Culto

Crítica de discos de Marcelo Contreras: PJ Harvey en versos, los tesoros de Charlie Watts y el mazazo de Godflesh

Esta semana revisamos lo nuevo de la cantautora, en que adapta una docena de poemas que recurren parcialmente a un dialecto practicado en las cercanías de su natal Dorset. Mientras, la antología del fallecido baterista de The Rolling Stones, expone su amor por el jazz en distintas épocas. Y en el metal más incisivo, Godflesh propone una dura terapia entre la batalla y la desesperación.

PJ Harvey - I Inside the old year dying

A siete años del último álbum, PJ Harvey moldea en canciones su novela en versos Orlam (2022). El disco adapta una docena de poemas que recurren parcialmente a un dialecto practicado en las cercanías de su natal Dorset, con una trama en torno a una joven y un personaje identificado como Wyman-Elvis. La propia prensa británica no sabe muy bien qué significan términos como “Chawly-wist”, “clodgy”, “giltcup”, “reddick”, “un-gurrel” y “puxy”. Junto a colaboradores habituales como Flood y John Parish, PJ Harvey produce un álbum de vocación agreste, música empecinada en otro tiempo, entre rústica, ancestral y cósmica. Una canción como August resuena mecanizada y envuelta de acordes borrosos. El corte previo que da nombre a la obra, es como una versión limpia de la misma idea con un relato más expresivo y armónico. A veces hay algo parecido a una pieza más formal como Seem an I, aún así una arquitectura por capas poco ortodoxa. Lwonesome tonight, de exquisita mezcla, pellizca versos de Love me tender de Elvis, mientras la voz de PJ Harvey arrulla celestial. Como si se tratara de un director de críptico imaginario y estética, la artista británica disfruta ese punto de maestría en que su música se vuelve cinematográfica y sensorial.

Charlie Watts - Anthology

Fuera de The Rolling Stones, Charlie Watts daba curso al baterista de jazz que había dejado en puntos suspensivos por unirse a ellos. En una vida paralela a las giras planetarias, tocó en vivo y grabó discos de aquel género que le embelesaba desde niño mediante una colección de acetatos de 78 rpm, una música centenaria antes de la amplificación, retrato de las urbes y su ajetreo en un escenario de cemento y neón. Esta antología de 27 temas expone su amor por el jazz en distintas épocas. Los tres últimos cortes, por ejemplo, corresponden a una tocata de 1978. Se suma un show de 1986 -Live at Fulham town hall-, otro de 1991 en Birmingham, y selecciones de discos solistas. Al igual que en el rock, el sello de Charlie Watts es servir a la composición. Lo que le faltaba en técnica y despliegue algebraico propio de las complejidades del jazz, era compensado con un sentido recio del tiempo y pases algo atolondrados, sin perder la cuadratura. Rítmicamente, era un ancla.

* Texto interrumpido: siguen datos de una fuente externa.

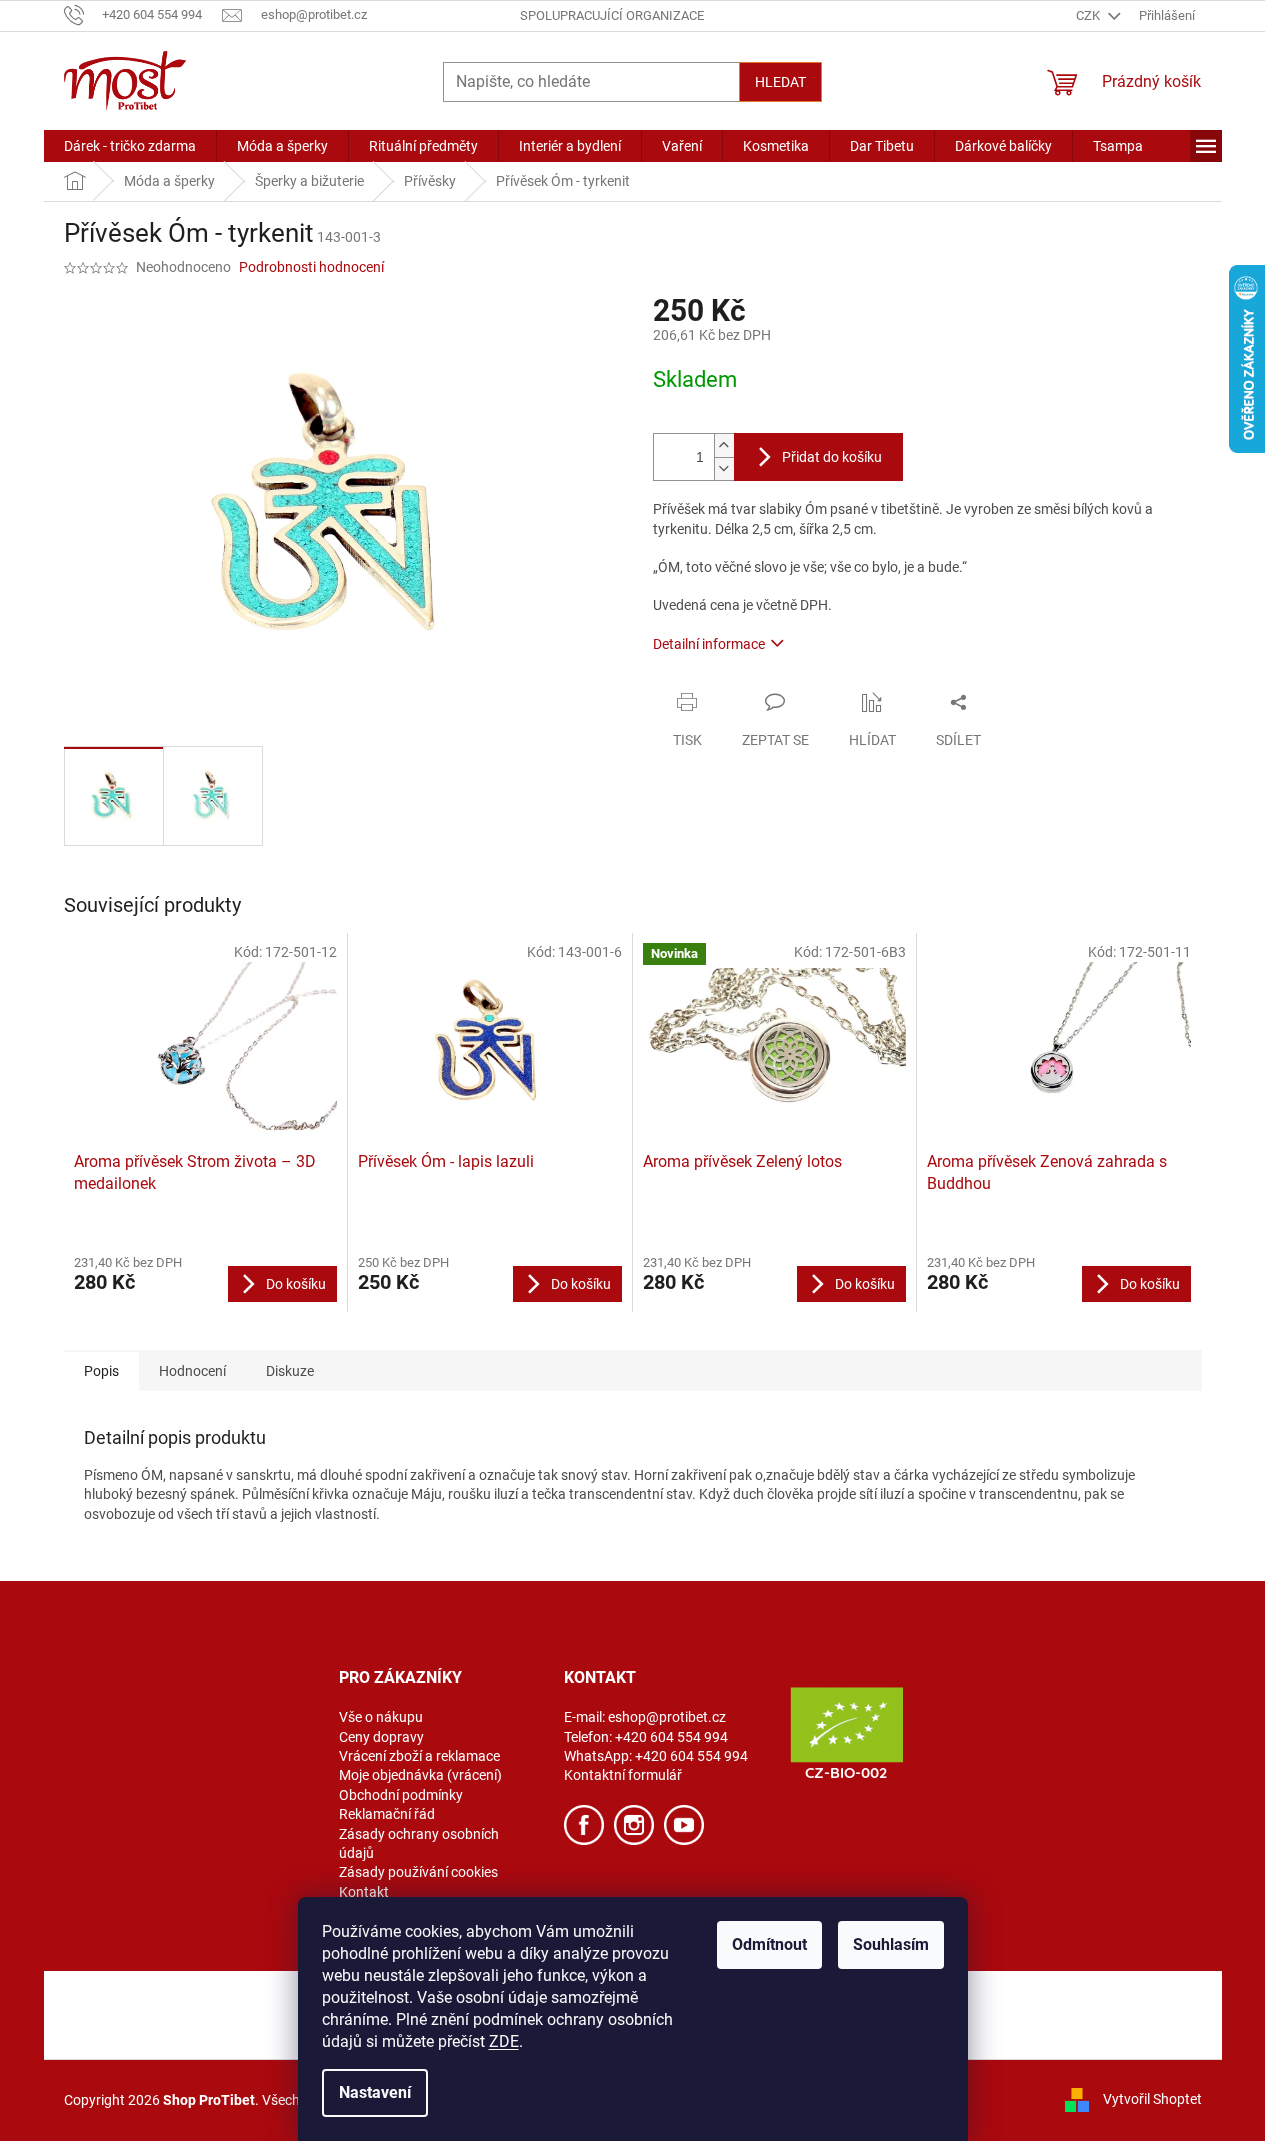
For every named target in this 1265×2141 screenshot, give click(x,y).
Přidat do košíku (832, 457)
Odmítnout (769, 1944)
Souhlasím (891, 1944)
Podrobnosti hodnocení (311, 267)
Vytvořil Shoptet (1152, 2099)
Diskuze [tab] (290, 1371)
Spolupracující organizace (612, 15)
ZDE (504, 2041)
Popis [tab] (101, 1371)
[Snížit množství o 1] (724, 468)
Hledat (780, 82)
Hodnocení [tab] (192, 1371)
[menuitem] (130, 146)
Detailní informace (709, 644)
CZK (1089, 15)
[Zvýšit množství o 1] (724, 445)
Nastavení (375, 2092)
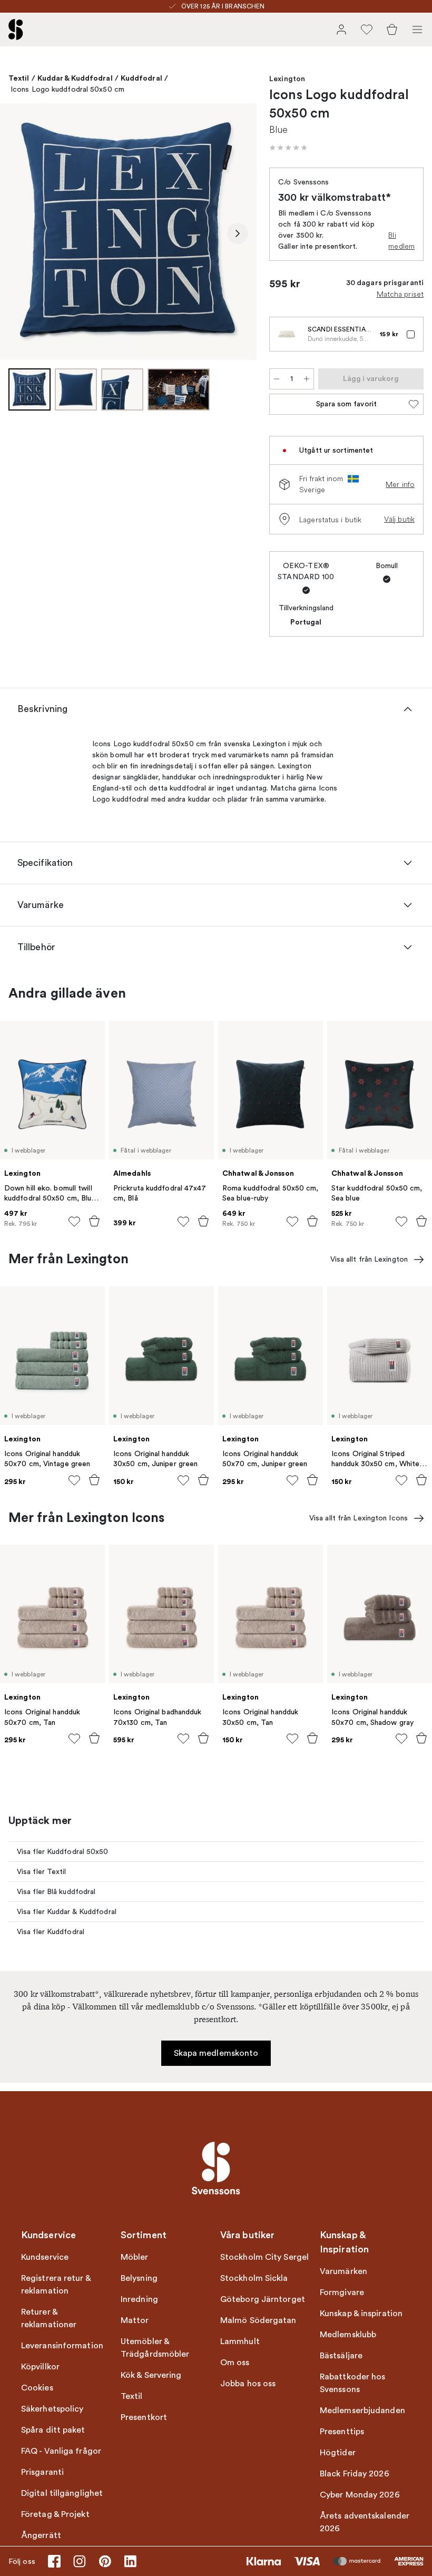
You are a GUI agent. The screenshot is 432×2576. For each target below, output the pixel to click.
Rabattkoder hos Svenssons (353, 2383)
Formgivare (342, 2292)
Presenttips (342, 2431)
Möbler (135, 2257)
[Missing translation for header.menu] (417, 29)
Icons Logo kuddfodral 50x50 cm (67, 89)
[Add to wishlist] (74, 1221)
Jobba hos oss (248, 2383)
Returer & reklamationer (48, 2318)
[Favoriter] (366, 29)
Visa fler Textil (41, 1872)
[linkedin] (130, 2561)
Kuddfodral (141, 78)
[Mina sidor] (341, 29)
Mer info (400, 484)
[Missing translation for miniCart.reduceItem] (276, 378)
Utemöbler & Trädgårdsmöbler (155, 2348)
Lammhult (240, 2341)
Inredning (139, 2299)
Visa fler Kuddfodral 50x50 (63, 1852)
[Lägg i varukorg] (94, 1221)
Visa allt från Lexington (369, 1259)
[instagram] (79, 2561)
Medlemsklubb (348, 2334)
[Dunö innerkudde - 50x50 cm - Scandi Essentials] (286, 334)
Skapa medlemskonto (216, 2053)
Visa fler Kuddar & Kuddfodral (66, 1912)
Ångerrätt (41, 2535)
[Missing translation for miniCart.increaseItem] (306, 378)
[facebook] (54, 2561)
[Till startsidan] (15, 29)
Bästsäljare (341, 2355)
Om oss (235, 2362)
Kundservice (44, 2257)
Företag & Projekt (55, 2514)
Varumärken (343, 2271)
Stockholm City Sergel (264, 2257)
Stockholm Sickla (254, 2278)
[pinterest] (105, 2561)
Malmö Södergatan (258, 2320)
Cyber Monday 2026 (360, 2495)
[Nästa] (237, 233)
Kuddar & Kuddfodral (75, 78)
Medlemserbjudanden (362, 2410)
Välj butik (399, 519)
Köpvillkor (40, 2367)
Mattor (135, 2320)
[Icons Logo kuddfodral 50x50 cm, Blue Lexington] (128, 231)
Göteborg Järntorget (262, 2299)
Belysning (139, 2278)
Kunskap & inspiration (361, 2313)
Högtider (338, 2452)
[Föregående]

Los desvíos de este compilado son más llamativos que logrados, en particular los cortes del Charlie Watts Jim Keltner project, que coquetea con la electrónica y el homenaje a grandes bateristas sin mucha inspiración.

Godflesh - Purge

Godflesh, coterráneos de Black Sabbath y Duran Duran, es de esas bandas que la élite del metal industrial cita como fundamentales. Tras el despido de Jim Martin en Faith No More, Mike Patton quería al cantante, guitarrista y programador Justin Broadrick. Korn les robó unos cuantos trucos con absoluta impunidad, y el nü metal en general con las afinaciones bajas y la brutalidad combinada a la cadencia del hip hop. A su vez el dúo que completa el bajista B.C. Green, siente como una corbata asfixiante las implicancias con el rock más pesado y demencial. Godflesh es simplemente la música que les nace.

Este noveno álbum está marcado por el diagnóstico de autismo y estrés postraumático de Broadrick. Las tres primeras arremeten como un mazazo de riffs monumentales y crujientes, loops y ambiente infernal generalizado. “Traiciona tu fama, desprecia tu vergüenza”, vocifera en Nero. “Controlar, dividir, esclavizar, destruir”, repite en Land Lord. “Véndeme, comérciame, cosifícame, encadéname”, en Army of non. Hacia el final el ánimo muta en desolación. Los gritos ceden en The Father -”Fallas, imperfecciones, evolución”-, canta Broadrick con voz resignada. Purge es una dura terapia entre la batalla y la desesperación.